The Effect of Goal Cues on Everyday Action in Dementia: Goal cues may be used to remind people of a task goal to prevent decay of task schema and keep individuals on track. We have shown that reminders about task goals greatly reduces the number of omission errors but does little to change the number of commission errors. In fact, goal cues were only effective at significantly improving performance for individuals with a large number of omission errors. This finding underscores the importance of careful characterization of everyday action impairment and indicates that in order to maximize the benefit of behavioral interventions, we must match intervention strategies to peoples’ specific functional deficit profiles.

Feasibility of the SmartPrompt for Improving Everyday Function in Dementia: People with dementia experience difficulties completing everyday tasks, such as remembering to take medications, leading to secondary health issues, caregiver burden, and high medical care costs. With our collaborator, Chiu Tan in the Department of Computer and Information Science at Temple, this project evaluates the feasibility and usability of a smartphone-based prompting application informed by neuropsychological data and theory. By leveraging the technology capabilities of personal smartphones, the SmartPrompt is designed to promote accurate completion of everyday activities in older adults with dementia. The ultimate goal of this project is to promote aging in place and reduce caregiver burden.

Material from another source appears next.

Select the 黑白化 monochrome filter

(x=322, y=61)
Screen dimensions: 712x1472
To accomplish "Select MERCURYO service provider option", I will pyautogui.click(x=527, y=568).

Improving Everyday Task Performance through Repeated Practice in Virtual Reality: Cognitive training leads to reliable improvements on the specific task(s) that are repeatedly practiced, but transfer to untrained, functional tasks is limited. Because of both limited transfer and rigid (procedural) learning in AD, novel language-based interventions for dementia have focused on repeated practice with a circumscribed and highly personalized vocabulary to maintain functional communication. Repeated practice of everyday tasks (leveraging intact procedural memory) also has been shown to improve performance of trained tasks in people with AD but is not a feasible intervention, because the effort required to set up tasks, monitor performance, and provide feedback/supervision is far greater than having a caregiver simply complete the task for the patient. In collaboration with Takehiko Yamaguchi from the VR and Data Science Lab at Suwa University of Science in Japan, this project evaluated the efficacy of a low-cost computer training program that uses non-immersive virtual reality (VR) to enable participants with AD to independently practice meaningful everyday activities (e.g., meal preparation).

Goal 3: COLLABORATIVE Projects 

Mechanisms and Treatment Strategies to Counter Addiction Susceptibility Post TBI: This project is a sub-aim of a large, multidisciplinary study that includes investigators from several departments at Temple University and Temple Medical School, Drexel University, and the Coatesville VA. In collaboration with the Temple Olson Lab, this project evaluated concussed and non-concussed athletes with behavioral testing and brain imaging to determine relations between cerebral white matter integrity, cognitive abilities, addictive behavior, and concussion symptoms.

Peri-Operative Cognitive Function in Older Adults Undergoing Cardiac Surgery: This collaborative project with Thomas Floyd and Catherine Price examines cognitive and neurologic outcomes in older adults who undergo cardiac surgery.